[Records for the exercise]:
- Opening Delimiter -

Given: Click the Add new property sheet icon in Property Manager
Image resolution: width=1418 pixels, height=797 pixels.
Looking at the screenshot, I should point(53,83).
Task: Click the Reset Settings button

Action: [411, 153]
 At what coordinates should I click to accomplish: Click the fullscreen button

- Closing Delimiter -
- Opening Delimiter -

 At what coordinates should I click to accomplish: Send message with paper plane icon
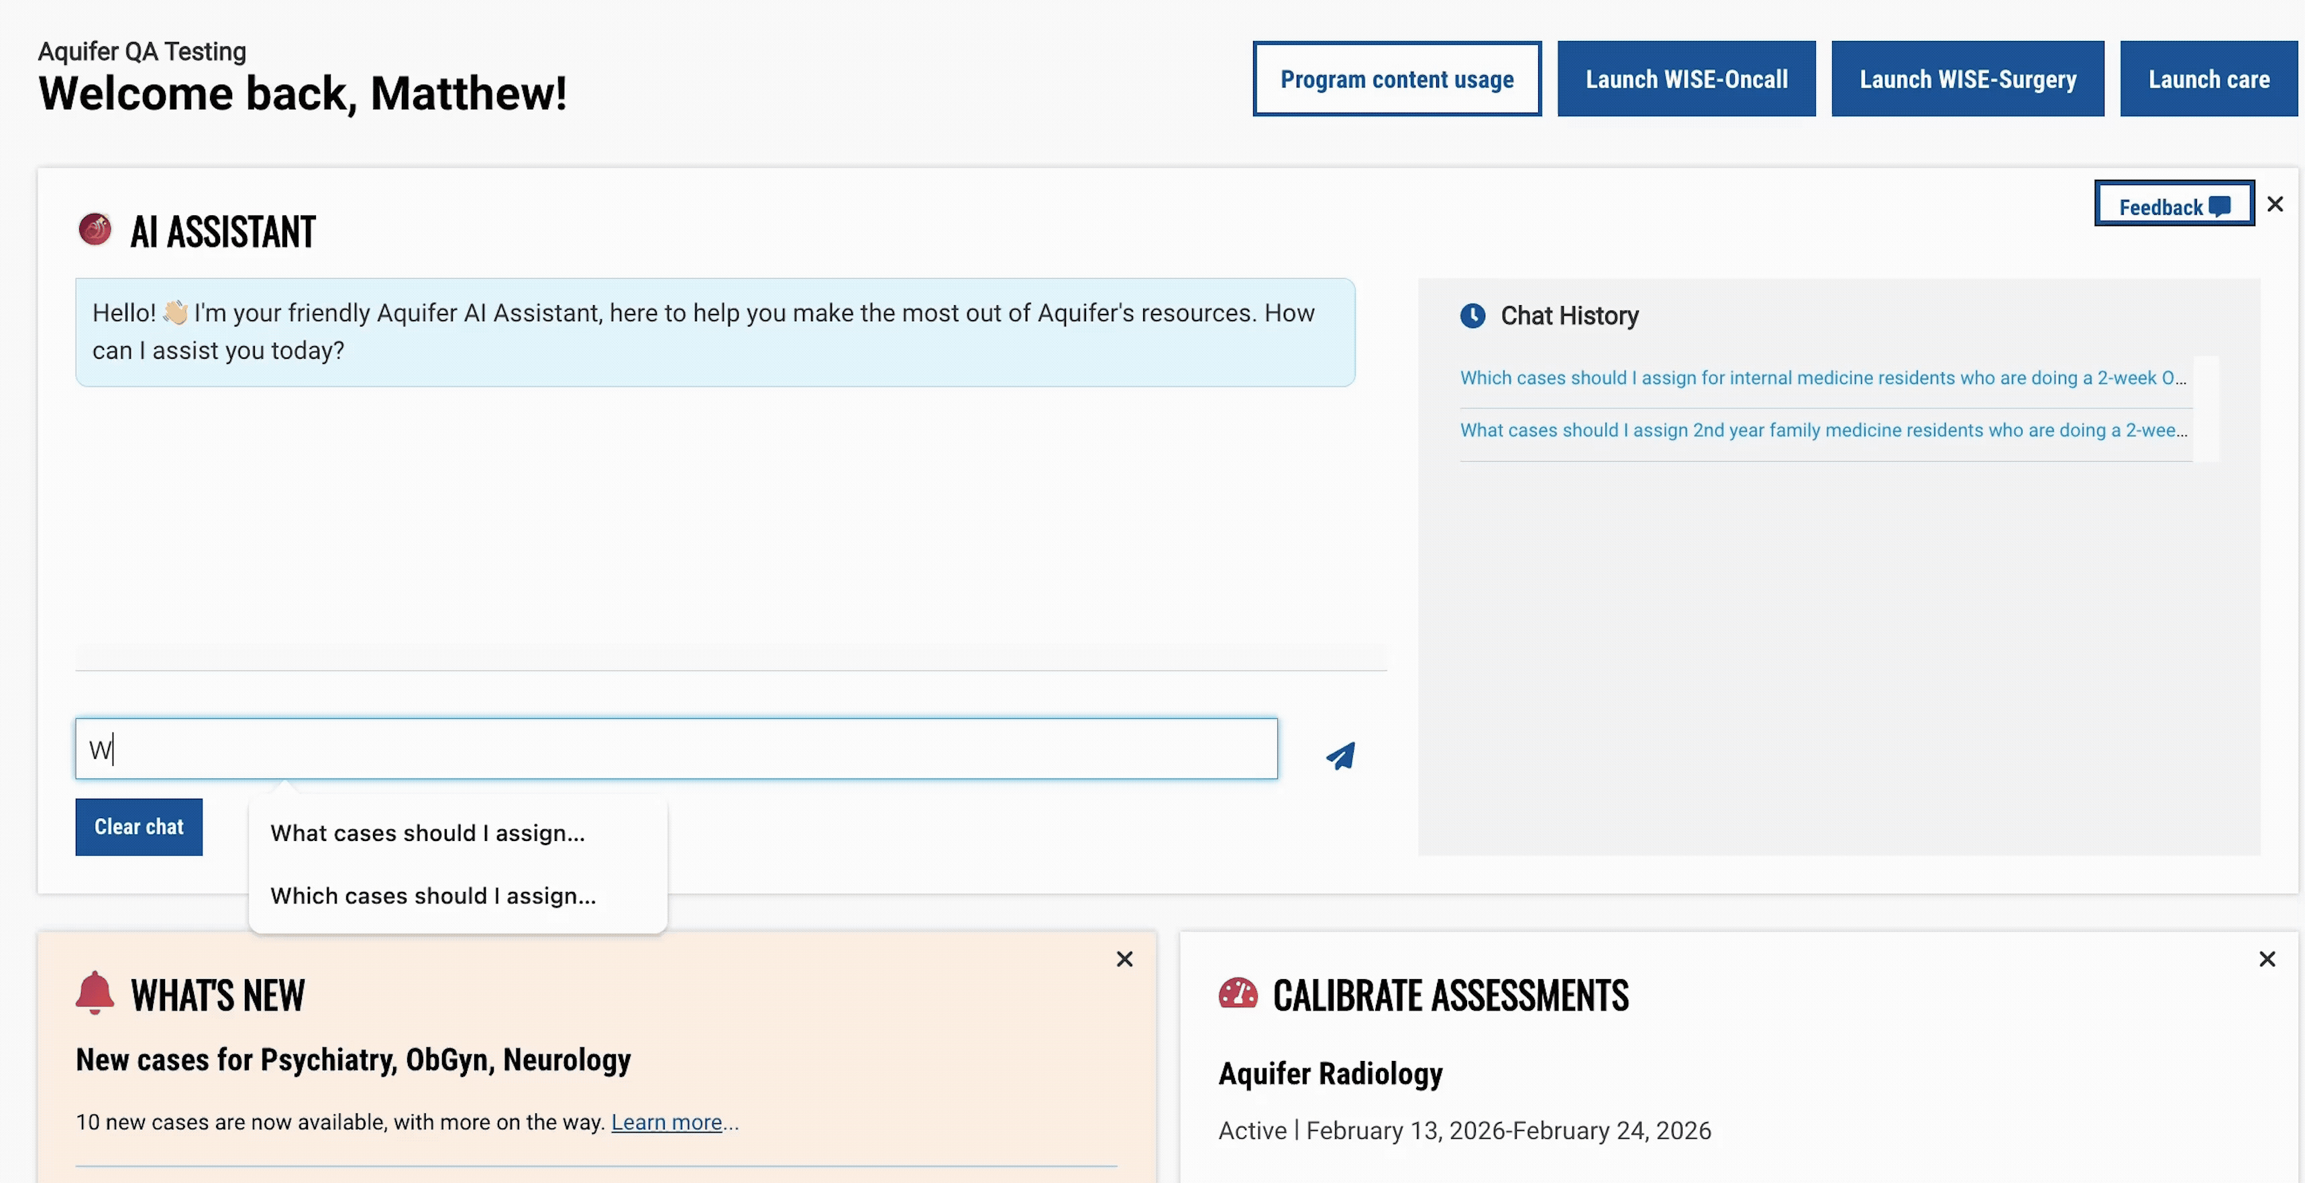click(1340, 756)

- Closing Delimiter -

[Assignment]: Output, from the data above, the lines from the line with "Image resolution: width=1418" to the line with "At what coordinates should I click to accomplish: Click" exactly as they stand, both ends included and nothing else.

[Task result]:
Image resolution: width=1418 pixels, height=797 pixels.
Looking at the screenshot, I should point(53,83).
Task: Click the Reset Settings button

Action: [411, 153]
 At what coordinates should I click to accomplish: Click the fullscreen button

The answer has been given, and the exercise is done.